_What to produce_:
Where a line below includes the word "computer", copy that line.
^^^^^^^^
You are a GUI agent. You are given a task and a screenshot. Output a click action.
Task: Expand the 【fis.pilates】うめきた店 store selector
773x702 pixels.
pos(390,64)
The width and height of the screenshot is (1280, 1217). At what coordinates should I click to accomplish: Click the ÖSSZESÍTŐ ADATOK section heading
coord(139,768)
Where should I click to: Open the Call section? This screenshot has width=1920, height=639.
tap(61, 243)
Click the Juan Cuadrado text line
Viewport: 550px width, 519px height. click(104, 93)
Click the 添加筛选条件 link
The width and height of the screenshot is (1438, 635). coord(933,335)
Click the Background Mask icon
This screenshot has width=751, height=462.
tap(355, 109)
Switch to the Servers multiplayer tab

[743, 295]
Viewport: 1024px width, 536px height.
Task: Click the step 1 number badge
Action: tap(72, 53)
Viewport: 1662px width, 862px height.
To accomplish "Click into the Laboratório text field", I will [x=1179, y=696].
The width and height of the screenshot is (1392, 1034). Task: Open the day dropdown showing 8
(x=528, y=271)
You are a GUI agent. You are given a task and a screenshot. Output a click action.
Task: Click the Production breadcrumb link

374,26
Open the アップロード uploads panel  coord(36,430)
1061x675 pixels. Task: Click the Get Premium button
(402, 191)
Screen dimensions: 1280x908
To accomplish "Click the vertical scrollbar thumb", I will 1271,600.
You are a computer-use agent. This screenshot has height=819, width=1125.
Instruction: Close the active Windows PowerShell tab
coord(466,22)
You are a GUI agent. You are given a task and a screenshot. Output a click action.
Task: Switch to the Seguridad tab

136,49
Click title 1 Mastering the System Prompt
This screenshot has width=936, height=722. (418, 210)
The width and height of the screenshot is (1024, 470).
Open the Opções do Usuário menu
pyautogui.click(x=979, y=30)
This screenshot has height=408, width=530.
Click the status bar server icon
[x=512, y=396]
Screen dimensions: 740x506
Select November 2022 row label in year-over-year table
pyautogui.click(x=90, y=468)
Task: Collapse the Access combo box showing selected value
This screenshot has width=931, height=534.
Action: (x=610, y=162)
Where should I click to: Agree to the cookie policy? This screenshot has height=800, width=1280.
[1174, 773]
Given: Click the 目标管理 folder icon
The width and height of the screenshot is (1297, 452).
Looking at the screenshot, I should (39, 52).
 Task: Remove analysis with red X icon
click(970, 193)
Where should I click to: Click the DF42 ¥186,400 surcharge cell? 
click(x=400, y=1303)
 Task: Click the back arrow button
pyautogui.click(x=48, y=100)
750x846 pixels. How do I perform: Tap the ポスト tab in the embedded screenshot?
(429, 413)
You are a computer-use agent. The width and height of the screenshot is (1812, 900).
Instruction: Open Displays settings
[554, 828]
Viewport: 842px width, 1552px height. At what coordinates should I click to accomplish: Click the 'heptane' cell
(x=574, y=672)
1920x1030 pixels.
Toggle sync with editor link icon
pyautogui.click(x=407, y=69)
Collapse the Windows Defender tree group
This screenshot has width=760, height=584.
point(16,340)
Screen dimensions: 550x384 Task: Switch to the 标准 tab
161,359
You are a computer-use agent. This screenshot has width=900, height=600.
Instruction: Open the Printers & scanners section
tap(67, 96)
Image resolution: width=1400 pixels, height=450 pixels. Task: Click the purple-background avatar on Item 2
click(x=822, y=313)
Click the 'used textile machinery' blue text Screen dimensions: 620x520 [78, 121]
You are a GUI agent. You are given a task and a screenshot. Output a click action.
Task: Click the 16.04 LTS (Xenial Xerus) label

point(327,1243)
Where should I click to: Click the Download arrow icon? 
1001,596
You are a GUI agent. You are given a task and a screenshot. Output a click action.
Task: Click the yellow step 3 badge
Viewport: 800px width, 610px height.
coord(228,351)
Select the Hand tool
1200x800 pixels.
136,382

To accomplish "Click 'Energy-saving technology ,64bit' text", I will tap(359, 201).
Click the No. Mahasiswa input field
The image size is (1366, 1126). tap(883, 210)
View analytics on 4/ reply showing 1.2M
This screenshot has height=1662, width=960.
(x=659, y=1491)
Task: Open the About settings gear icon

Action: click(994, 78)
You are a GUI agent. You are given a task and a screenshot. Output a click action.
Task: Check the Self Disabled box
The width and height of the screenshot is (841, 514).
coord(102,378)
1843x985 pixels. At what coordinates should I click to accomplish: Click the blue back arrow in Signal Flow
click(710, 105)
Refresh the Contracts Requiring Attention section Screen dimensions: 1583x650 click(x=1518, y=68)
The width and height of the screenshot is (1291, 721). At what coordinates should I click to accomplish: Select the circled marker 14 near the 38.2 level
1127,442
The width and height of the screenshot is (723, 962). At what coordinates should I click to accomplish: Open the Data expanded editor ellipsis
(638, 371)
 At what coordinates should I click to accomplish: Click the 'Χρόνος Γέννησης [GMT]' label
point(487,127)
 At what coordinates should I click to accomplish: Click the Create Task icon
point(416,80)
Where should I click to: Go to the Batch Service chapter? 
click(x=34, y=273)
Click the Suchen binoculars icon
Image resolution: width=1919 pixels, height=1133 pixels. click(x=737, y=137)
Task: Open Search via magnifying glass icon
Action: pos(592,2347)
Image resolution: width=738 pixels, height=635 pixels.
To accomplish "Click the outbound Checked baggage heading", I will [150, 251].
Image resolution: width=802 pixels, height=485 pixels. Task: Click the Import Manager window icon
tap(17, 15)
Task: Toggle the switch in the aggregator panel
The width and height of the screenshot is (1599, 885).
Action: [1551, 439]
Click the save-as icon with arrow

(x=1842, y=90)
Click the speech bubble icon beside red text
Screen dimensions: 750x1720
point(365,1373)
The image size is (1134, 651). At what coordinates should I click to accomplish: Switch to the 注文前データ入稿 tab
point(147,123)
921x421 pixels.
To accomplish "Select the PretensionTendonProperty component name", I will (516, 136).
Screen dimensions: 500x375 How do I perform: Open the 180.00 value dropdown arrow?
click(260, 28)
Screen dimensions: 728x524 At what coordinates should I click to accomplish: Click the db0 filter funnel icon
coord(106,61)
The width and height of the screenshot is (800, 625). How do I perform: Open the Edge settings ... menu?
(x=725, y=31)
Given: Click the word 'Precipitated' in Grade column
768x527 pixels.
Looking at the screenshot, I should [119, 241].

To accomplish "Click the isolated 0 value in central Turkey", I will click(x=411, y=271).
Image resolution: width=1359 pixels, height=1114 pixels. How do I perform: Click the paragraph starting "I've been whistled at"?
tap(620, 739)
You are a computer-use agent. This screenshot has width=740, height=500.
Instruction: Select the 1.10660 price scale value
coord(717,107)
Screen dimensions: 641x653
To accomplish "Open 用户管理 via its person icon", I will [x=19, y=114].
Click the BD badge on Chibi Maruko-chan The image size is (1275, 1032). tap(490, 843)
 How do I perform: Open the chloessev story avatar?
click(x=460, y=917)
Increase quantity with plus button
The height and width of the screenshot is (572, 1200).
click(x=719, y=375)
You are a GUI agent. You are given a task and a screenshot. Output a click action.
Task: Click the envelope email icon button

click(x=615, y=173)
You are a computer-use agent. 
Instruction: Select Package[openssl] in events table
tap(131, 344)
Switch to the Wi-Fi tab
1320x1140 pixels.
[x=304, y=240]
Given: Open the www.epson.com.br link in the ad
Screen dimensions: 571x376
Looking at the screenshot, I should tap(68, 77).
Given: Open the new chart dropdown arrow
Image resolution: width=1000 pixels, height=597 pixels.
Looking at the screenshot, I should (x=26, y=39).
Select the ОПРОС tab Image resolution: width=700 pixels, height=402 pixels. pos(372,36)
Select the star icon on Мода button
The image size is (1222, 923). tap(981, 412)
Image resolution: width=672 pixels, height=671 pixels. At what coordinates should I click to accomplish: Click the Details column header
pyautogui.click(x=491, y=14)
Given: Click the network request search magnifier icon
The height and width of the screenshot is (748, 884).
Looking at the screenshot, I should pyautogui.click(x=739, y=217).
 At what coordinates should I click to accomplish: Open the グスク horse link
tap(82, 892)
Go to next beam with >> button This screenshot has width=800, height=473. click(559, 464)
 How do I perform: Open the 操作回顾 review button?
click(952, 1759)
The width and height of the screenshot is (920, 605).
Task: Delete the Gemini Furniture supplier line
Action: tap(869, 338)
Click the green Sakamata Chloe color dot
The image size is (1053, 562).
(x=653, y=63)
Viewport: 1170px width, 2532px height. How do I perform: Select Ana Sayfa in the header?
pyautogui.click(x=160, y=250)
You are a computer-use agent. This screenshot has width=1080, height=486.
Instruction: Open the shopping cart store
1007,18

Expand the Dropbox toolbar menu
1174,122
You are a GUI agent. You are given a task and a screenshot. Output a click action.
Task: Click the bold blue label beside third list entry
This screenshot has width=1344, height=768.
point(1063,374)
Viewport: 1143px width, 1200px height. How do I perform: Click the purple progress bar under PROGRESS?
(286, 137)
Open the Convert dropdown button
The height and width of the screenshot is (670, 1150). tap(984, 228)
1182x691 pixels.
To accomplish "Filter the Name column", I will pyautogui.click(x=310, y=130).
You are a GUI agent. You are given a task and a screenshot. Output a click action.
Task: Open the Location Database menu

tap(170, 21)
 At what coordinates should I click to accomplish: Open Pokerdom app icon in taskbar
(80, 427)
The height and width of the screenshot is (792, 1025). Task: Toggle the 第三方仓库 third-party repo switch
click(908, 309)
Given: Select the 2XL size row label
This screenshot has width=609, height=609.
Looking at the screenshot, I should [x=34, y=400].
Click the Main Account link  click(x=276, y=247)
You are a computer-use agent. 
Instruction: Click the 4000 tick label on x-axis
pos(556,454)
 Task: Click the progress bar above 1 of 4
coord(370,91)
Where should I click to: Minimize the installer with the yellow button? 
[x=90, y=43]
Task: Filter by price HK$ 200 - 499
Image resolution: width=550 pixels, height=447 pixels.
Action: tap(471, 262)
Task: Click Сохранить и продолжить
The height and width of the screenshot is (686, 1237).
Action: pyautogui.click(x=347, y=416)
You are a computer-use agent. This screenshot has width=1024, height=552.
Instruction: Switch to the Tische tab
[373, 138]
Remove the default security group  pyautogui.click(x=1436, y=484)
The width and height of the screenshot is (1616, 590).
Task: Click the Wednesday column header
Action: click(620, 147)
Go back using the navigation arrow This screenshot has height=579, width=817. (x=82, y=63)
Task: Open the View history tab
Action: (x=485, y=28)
^^^^^^^^
_Answer for the task_:
You are a computer-use agent. This screenshot has height=819, width=1125.
You are a computer-use agent. The width and height of the screenshot is (1812, 900).
You are a computer-use agent. This screenshot has width=900, height=600.
You are a computer-use agent. This screenshot has width=740, height=500.
You are a computer-use agent. 
You are a computer-use agent. This screenshot has width=1080, height=486.
You are a computer-use agent. 
You are a computer-use agent. This screenshot has width=1024, height=552.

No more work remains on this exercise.